The court did agree that Coleman should not be given the four years of probation since he was convicted of ADARP, which is a class-six felony under the ADARP statute.
The Court of Appeals affirmed the judgment but vacated the sentencing and remanded the case for resentencing.
People v. Wagner
Ryan Wagner was convicted on three counts of stalking — one count under each of subsections (a), (b), and (c) of section 18-3-602(1) of the Colorado Revised Statutes. On appeal, the Colorado Court of Appeals considered whether the double jeopardy clauses of the U.S. and Colorado constitutions required his three stalking convictions merge.
The court concluded that Wagner’s stalking convictions should have merged and remanded the case so the trial court can vacate two of the counts. The court also rejected Wagner’s other contentions of error by entering convictions unsupported by sufficient evidence and rejecting a defense-tendered unanimity instruction or, in the alternative, failing to require the prosecution to elect which acts constituted credible threats.
Colorado v. Robert J. Hopp & Associates, LLC
In a case of first impression in Colorado, the Court of Appeals addressed whether the Colorado Consumer Protection Act and the Colorado Fair Debt Collection Practices Act prohibit foreclosure attorneys and title companies from billing mortgage servicer clients foreclosure commitment charges when those full costs were not actually incurred, despite knowing that these fraudulent costs would be assessed against homeowners in foreclosure.
Plaintiffs brought a civil law enforcement action against defendants, foreclosure lawyer Robert J. Hopp; his law firms, Robert J. Hopp & Associates, LLC, and The Hopp Law Firm, LLC as well as Hopp’s affiliated title companies, National Title, LLC, d/b/a Horizon National Title Insurance, LLC, and First National Title Residential, LLC; and Safehaus Holdings Group, LLC.
The state alleged that Hopp, the law firms and their affiliated companies violated the CCPA and the CFDCPA by engaging in the billing practice described above. The district court mostly agreed with the state and imposed penalties totaling $624,000. While Hopp’s wife, Lori Hopp, was a defendant in the district court action, she was not found liable for any claims and is not named as a party to this appeal.
Defendants appealed the trial court’s judgment; plaintiffs cross-appealed an evidentiary ruling.
The court affirmed the district court’s judgment and remanded the case with directions.
Bell v. Land Title Guarantee Company et al.
Charles Bell and Shirley Bell sold their property with representation by Orr Land Company, which hired Land Title Guarantee Company to draft documents. The deed used to sell the land did not reserve the Bell’s mineral rights as they were in the buy and sell contract. The oil and gas company using their former land learned they had no mineral rights and started sending the royalties to the land’s buyer.

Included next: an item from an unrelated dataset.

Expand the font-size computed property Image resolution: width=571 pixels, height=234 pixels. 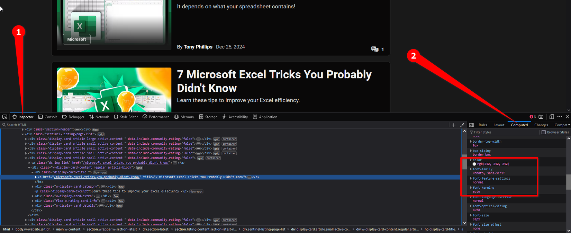click(x=471, y=215)
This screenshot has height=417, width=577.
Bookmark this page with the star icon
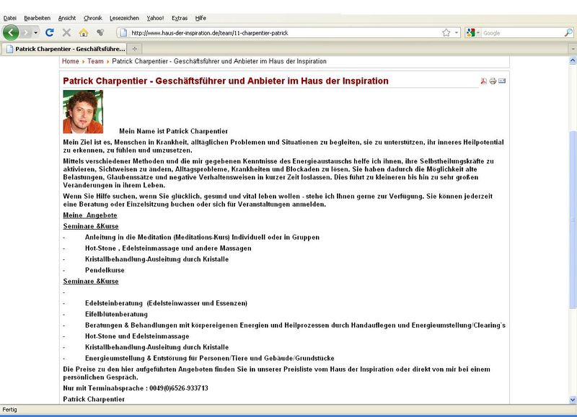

The Bells filed negligence and breach of contract against the defendants. This was dismissed under statute of limitations. The court stated that they must review if the Bells have alleged facts that state a plausible claim for relief. The court concludes that the lower court was wrong to grant the defendants motion to dismiss.
Colorado v. Robert J. Hopp & Associates, LLC
In the above case regarding Robert J. Hopp & Associates, the district court agreed with plaintiffs and entered judgment in their favor, except it concluded there was insufficient evidence to find Lori Hopp personally liable for any alleged misconduct.
Defendants appealed the district court’s award of plaintiffs’ attorney fees and costs. Lori Hopp further appealed the district court’s denial of her request for her attorney fees. The Court of Appeals affirmed the district court’s order.
Rust v. Board of County Commissioners of Summit County
Robert Rust bought a parcel of residential property in Summit County. About a year later, he purchased the adjacent undeveloped parcel. He and his family have used the two parcels, primarily as a winter vacation spot, for decades.
The county assessor classified the subject property as vacant land from 2013 to 2015, subjecting it to a tax rate nearly three times the rate for residential property. Rust challenged that classification and sought reclassification of the subject property, asserting that both parcels should be classified as residential. After a hearing, the BAA denied reclassification.
Rust appealed from the order of the Board of Assessment Appeals, which affirmed the decision of the Board of County Commissioners of Summit County, denying his request to reclassify land for tax purposes. The Court of Appeals affirmed.
Wal-Mart Stores, Inc. et al. v. Pikes Peak Rural Transportation Authority and Colorado Department of Revenue
In 2014, the City of Fountain annexed a parcel of vacant land from unincorporated El Paso County.
After the Pikes Peak Rural Transportation Authority announced its intention to collect a 1 percent sales tax from recently built retail businesses on the property, the operators of the businesses, WalMart Stores, Inc., and Sam’s West, Inc., filed a declaratory judgment action against the authority and the Colorado Department of Revenue.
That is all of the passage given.